"This isn't just about stealing data; it's about hijacking the agent that already has the keys. Our research proves that trivial obfuscation can bypass data exfiltration checks and pull email, calendar, and connector data off-box in one click. AI-native browsers need security-by-design for agent prompts and memory access, not just page content."
"The attack, in a nutshell, hijacks the AI assistant embedded in the browser to steal data, all while bypassing Perplexity's data protections using trivial Base64-encoding tricks. The attack does not include any credential theft component because the browser already has authorized access to Gmail, Calendar, and other connected services. It takes place over five steps, activating when a victim clicks on a specially crafted URL, either sent in a phishing email or present in a web page. Instead of taking the user to the "intended" destination, the URL instructs the Comet browser's AI to execute a hidden prompt that captures the user's data from, say, Gmail, obfuscates it using Base64-encoding, and transmits the information to an endpoint under the attacker's control."

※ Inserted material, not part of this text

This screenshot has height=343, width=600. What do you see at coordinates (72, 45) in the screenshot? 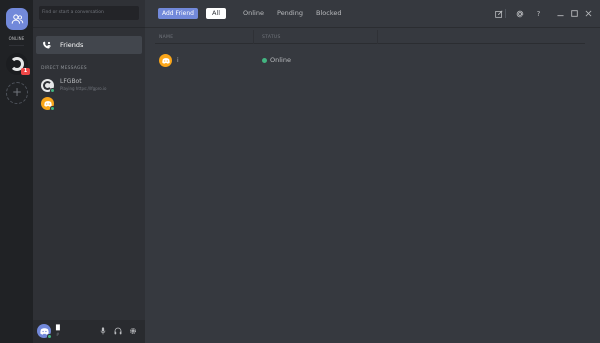
I see `friends-label: Friends` at bounding box center [72, 45].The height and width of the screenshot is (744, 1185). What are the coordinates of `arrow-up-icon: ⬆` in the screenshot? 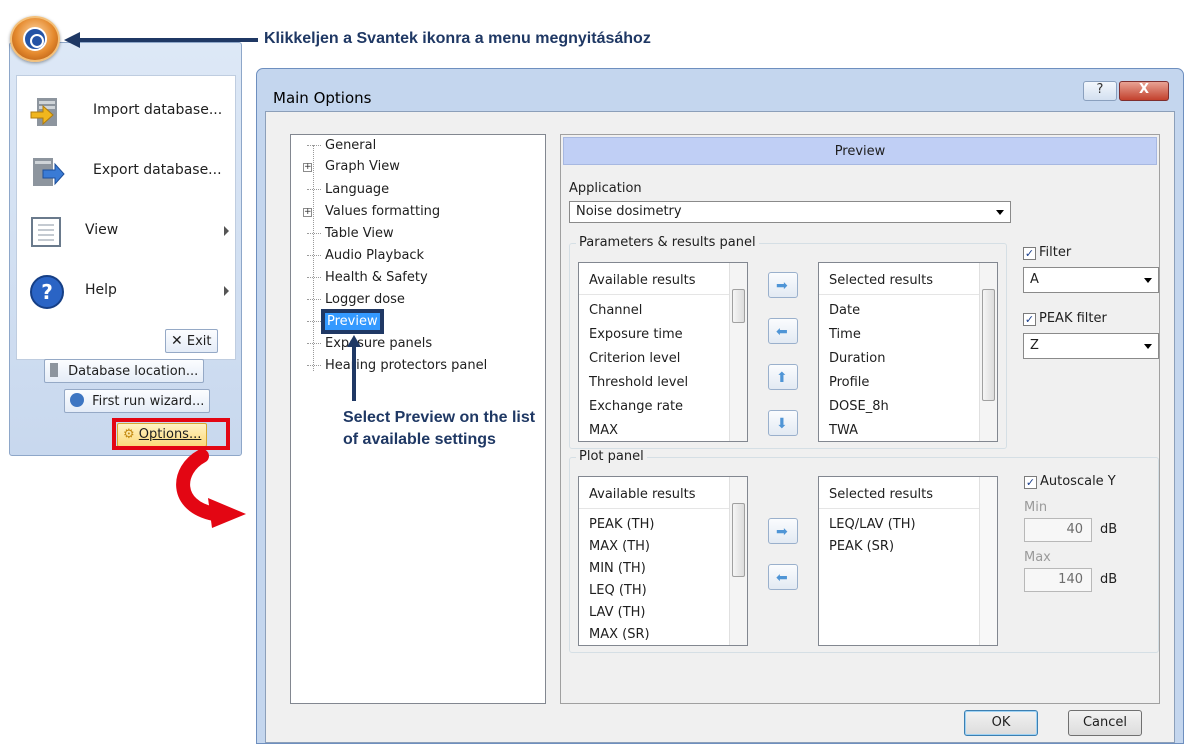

CometJacking is a prompt-injection attack that weaponizes a single URL to make Perplexity's Comet AI browser execute hidden prompts and exfiltrate user data. The attack leverages the browser's existing authorized access to Gmail, Calendar, and connectors, so no credential theft is required. The malicious URL uses the "collection" parameter and trivial Base64 encoding to bypass data-exfiltration checks, capture content, obfuscate it, and send it to an attacker-controlled endpoint. The attack activates when a user clicks a crafted link in email or on a webpage. Mitigation requires security-by-design for agent prompts, memory access controls, and stronger URL handling.